Records for this exercise:
======
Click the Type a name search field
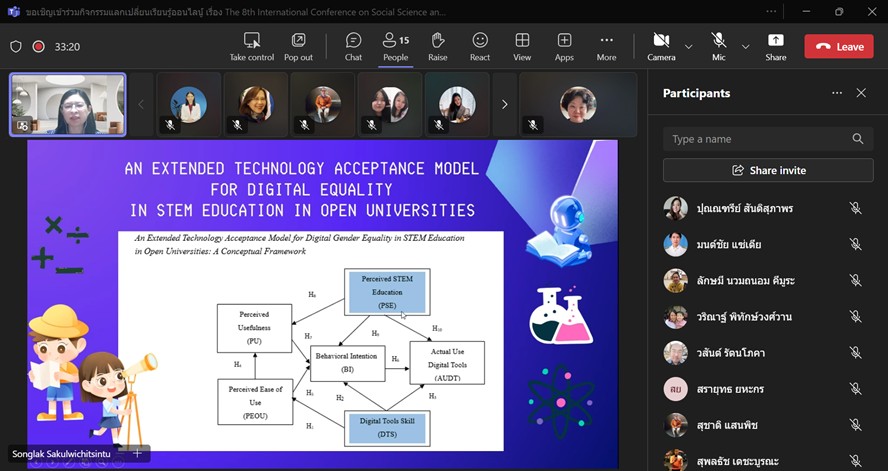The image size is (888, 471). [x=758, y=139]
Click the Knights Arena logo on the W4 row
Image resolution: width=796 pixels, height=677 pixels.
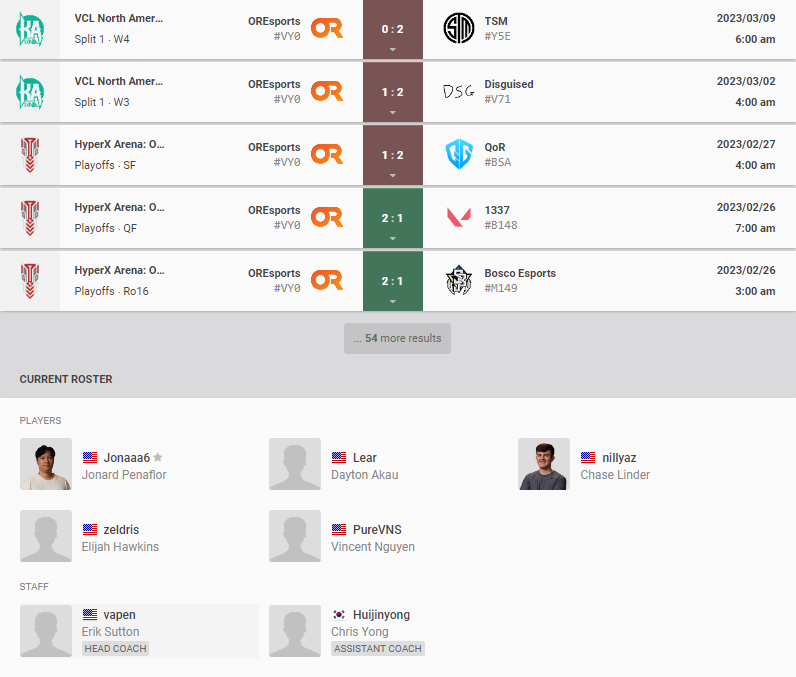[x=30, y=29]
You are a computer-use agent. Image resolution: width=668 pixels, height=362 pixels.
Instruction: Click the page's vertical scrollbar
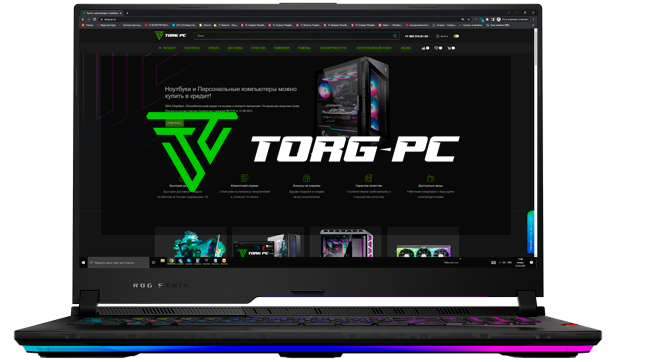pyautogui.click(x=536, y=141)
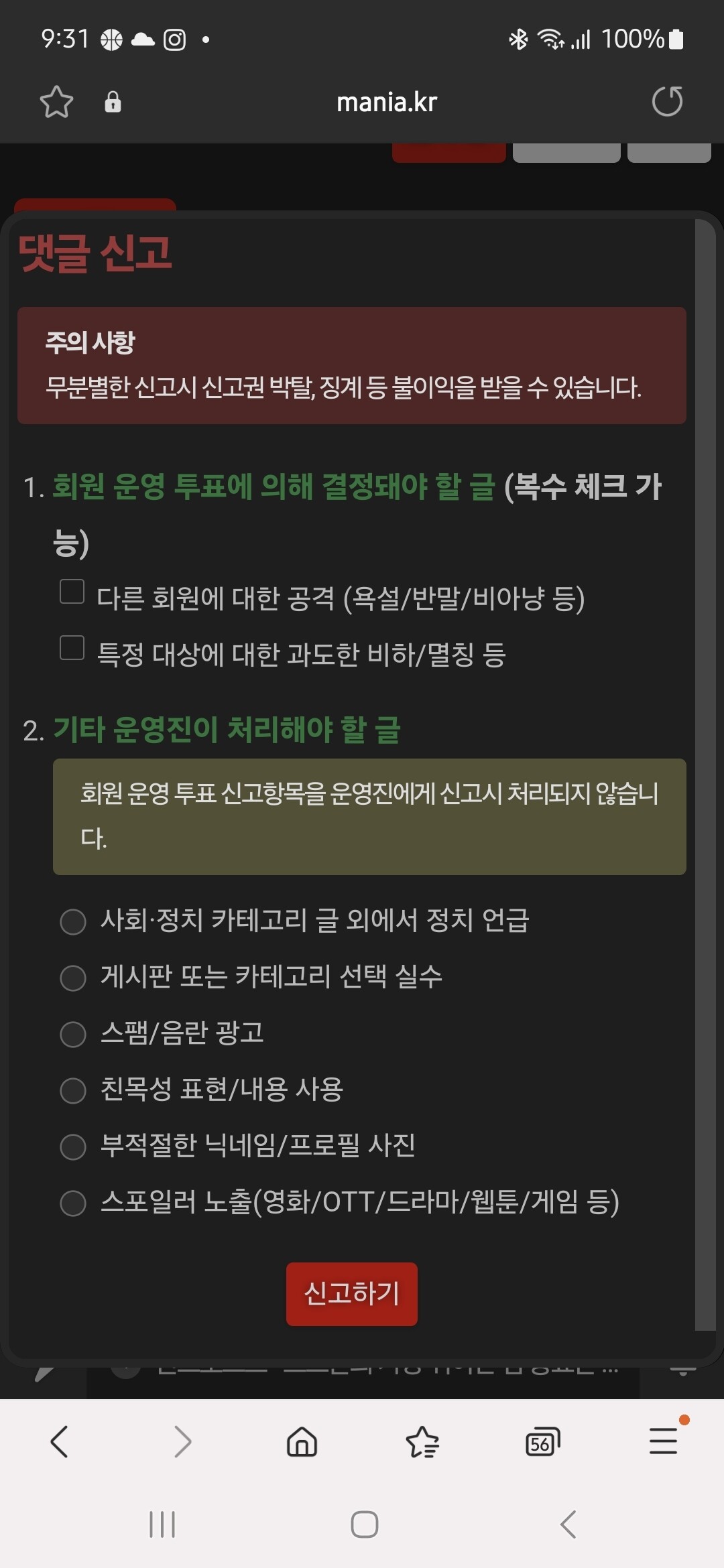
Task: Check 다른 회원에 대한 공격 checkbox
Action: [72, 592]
======
Task brief: Repeat all the data as it stands, dropping any images it holds.

Written response:
Click the Type a name search field
The image size is (888, 471). [x=758, y=139]
Click the Knights Arena logo on the W4 row
Image resolution: width=796 pixels, height=677 pixels.
[x=30, y=29]
You are a computer-use agent. Image resolution: width=668 pixels, height=362 pixels.
Instruction: Click the page's vertical scrollbar
pyautogui.click(x=536, y=141)
Task: Check 다른 회원에 대한 공격 checkbox
Action: [72, 592]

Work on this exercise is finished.